Traffic referral, from platforms, has also been a source of concern for premium publishers for some time now, so it was also encouraging to read that BlueSky has made a change that will allow publishers to better track the referral traffic originating from posts on its platform. Whilst volumes are relatively low for the micro-blocking site compared to X (the most comparable platform) it is growing and is being tested by a number of publishers.
Staying with the new strategies and divergence theme, can publishers play or partner in the retail space?
Exchangewire’s latest report This Year, Next Year data shows UK retail media and commerce growing 17.7% year-on-year, making it the second fastest growing channel after streaming in the UK. Some retailers are also seeing more than 50% growth in ad-spend.
Coupling this with a recent eMarketer report highlighting major themes and challenges for retailers as they attempt to continue this growth – namely first-party data, scaling the in-store proposition, and connecting the dots across channels – then it seems that there may be an opportunity to partner in this space, particularly around first-party data, a divergence revenue theme we have seen within the DPRI, monetising publisher data.

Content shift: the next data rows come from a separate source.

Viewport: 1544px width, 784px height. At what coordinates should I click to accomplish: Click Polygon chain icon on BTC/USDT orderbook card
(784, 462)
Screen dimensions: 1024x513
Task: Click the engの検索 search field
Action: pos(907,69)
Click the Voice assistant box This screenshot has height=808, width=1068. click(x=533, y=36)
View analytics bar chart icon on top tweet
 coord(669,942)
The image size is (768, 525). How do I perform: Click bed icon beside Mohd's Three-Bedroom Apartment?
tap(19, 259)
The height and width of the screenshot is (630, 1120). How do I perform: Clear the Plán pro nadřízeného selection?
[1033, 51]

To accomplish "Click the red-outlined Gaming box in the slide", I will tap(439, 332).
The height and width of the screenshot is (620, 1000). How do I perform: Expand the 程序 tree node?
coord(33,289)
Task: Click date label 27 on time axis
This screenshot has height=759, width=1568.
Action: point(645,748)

However, if ever a reminder was needed that the best laid plans (and strategies) can be quickly derailed if reliant on external factors, then Google’s recent activities serve as a warning to focus on what you can control. Google recently conducted a study across eight European markets on news content and found on removing it “news has “no measurable impact” on its advertising revenue”. A claim that has been met with some scepticism by publishers.
Google have also updated their spam policies, not something premium publishers have had to be concerned about previously, but this time it’s different. As Press Gazette explained, “Google explicitly singled out news websites hosting coupons provided by a third-party, a common practice for many publishers. While some sites took steps to clarify their relationships with third parties and explain why working with them provided a better service to their readers, Google doubled down — equating trying to rank well in search results with bad user experience”.